James Thomas Engineering
- James Thomas Engineering Logo
- Industry: Entertainment rigging and Stage lighting
- Founded: Bishampton, England (February 1977)
- Founder: James Thomas, John Walters
- Headquarters: Worcester, United Kingdom
- Number of locations: 2
- Area served: Worldwide
- Products: PixelRange Fixtures; General Purpose Truss;
- Website: www.jamesthomas.co.uk

= James Thomas Engineering =

James Thomas Engineering (JTE) is a British manufacturing company based in Worcester, Worcestershire. From 1990, the company also has offices in Knoxville, Tennessee. The company manufactures stage lighting equipment and stage rigging equipment, such as trusses, PAR lamp enclosures and more recently LED stage lighting equipment.

==History==
James Thomas Engineering was formed in February 1977 in a small garage in Bishampton, England by James Thomas and John Walters, manufacturing spun aluminium par lanterns. In 1978 it moved to Pershore and started manufacturing truss. It developed a pre-rigged truss system in 1983 and relocated to larger premises in Pershore in 1984. In 1990 JTE opened a USA office for manufacturing truss.

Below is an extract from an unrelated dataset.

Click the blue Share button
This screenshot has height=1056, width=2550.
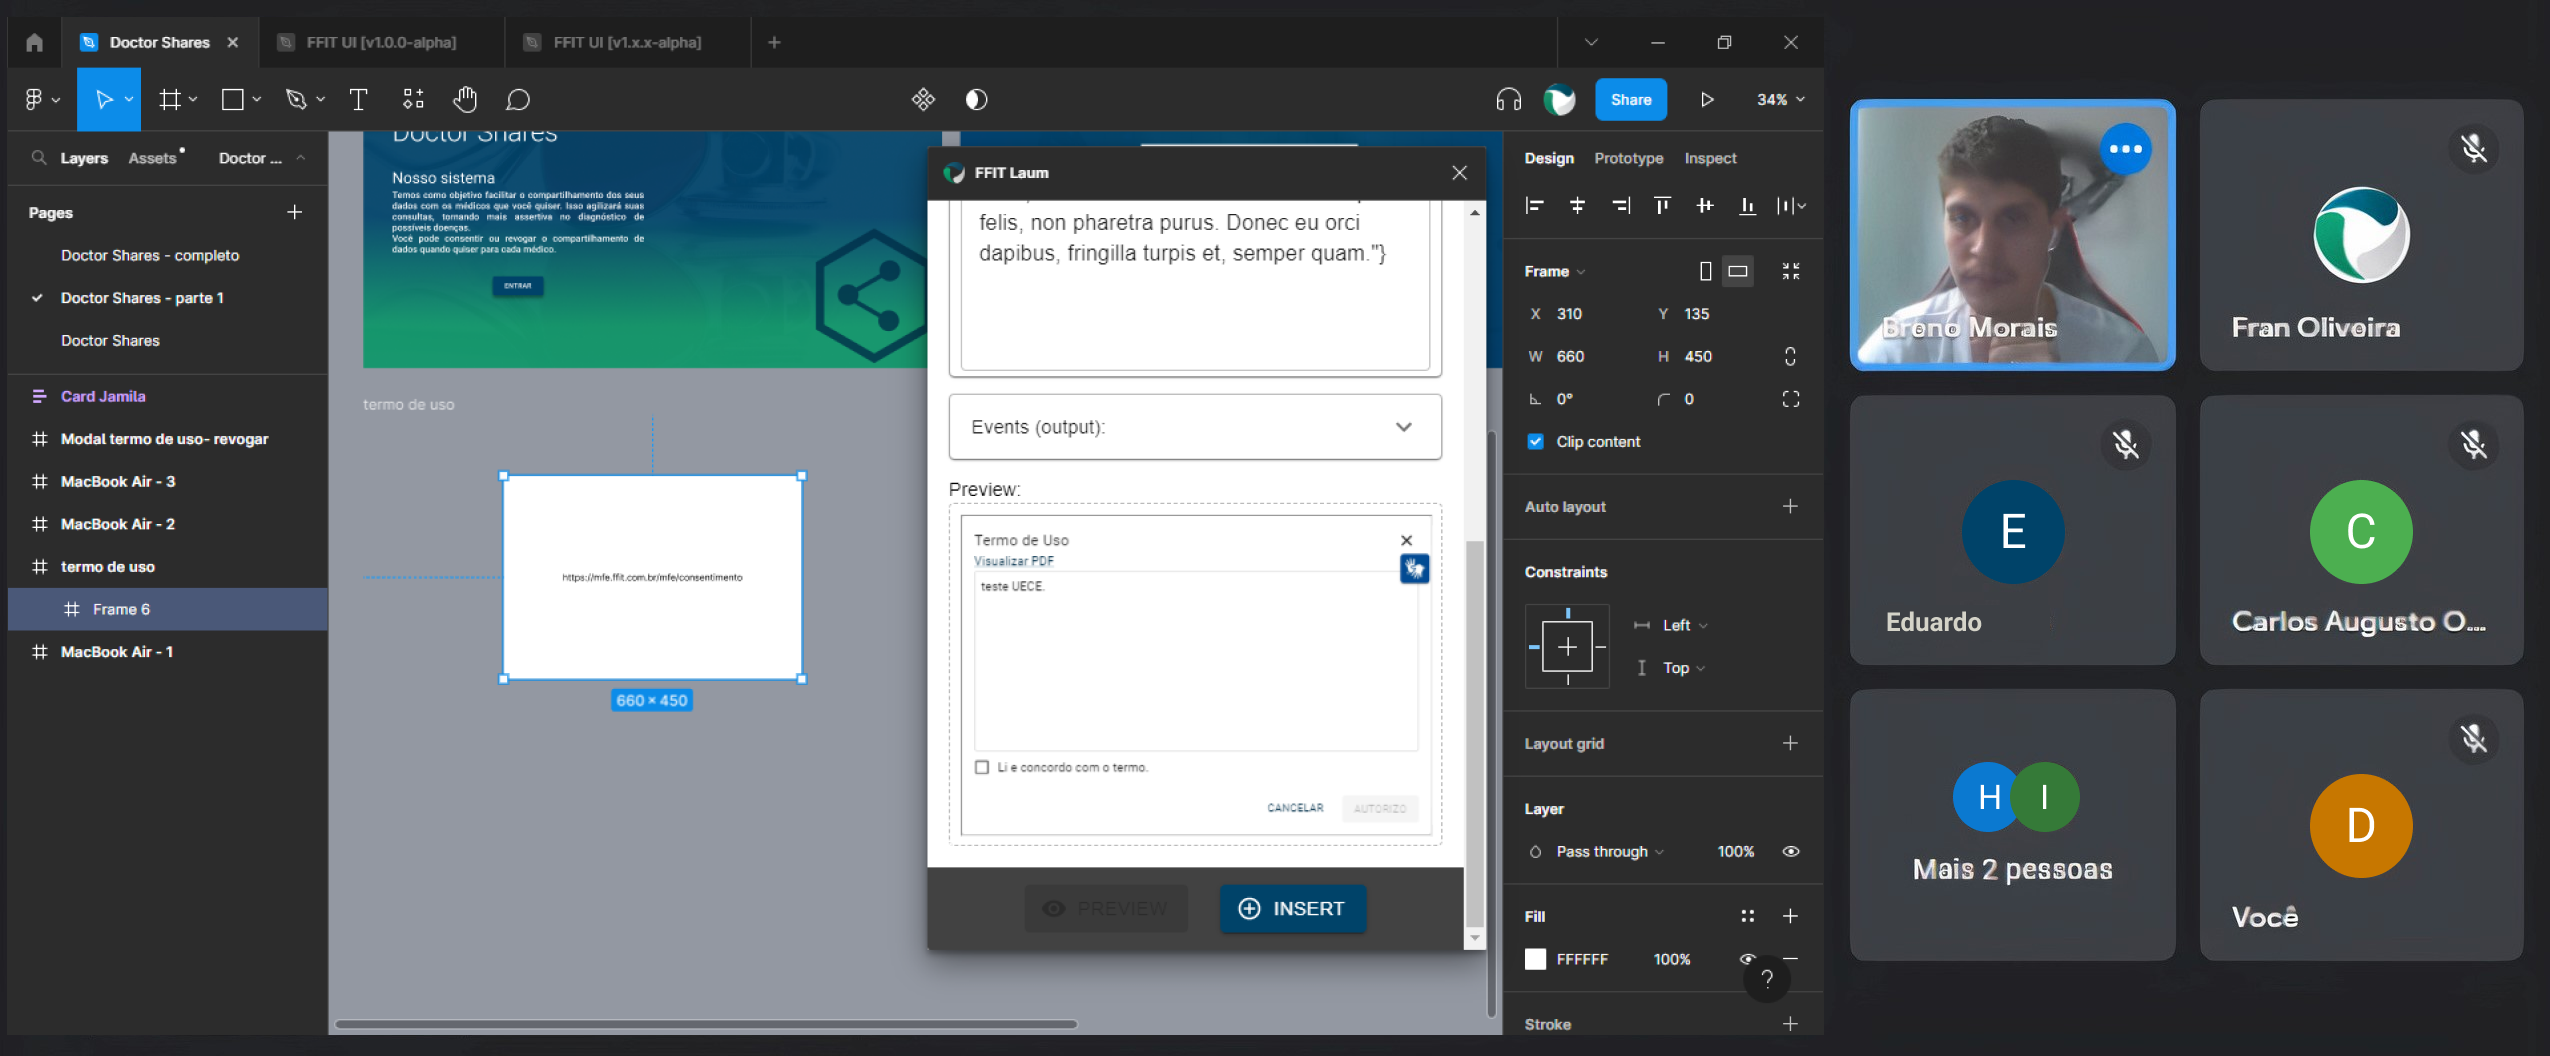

In July 2000 the UK office relocated again to a larger 52,700 square foot facility in Worcester and in October 2001 the USA site relocated to a 30,000 square foot facility.

In 2002 the company started manufacturing LED stage lighting fixtures as part of a product range known as PixelRange, including the 1044 PixelLine fixture.

==Indiana State Fair==

James Thomas Engineering was implicated in a number of lawsuits arising as a result of the Indiana State Fair stage collapse in 2011.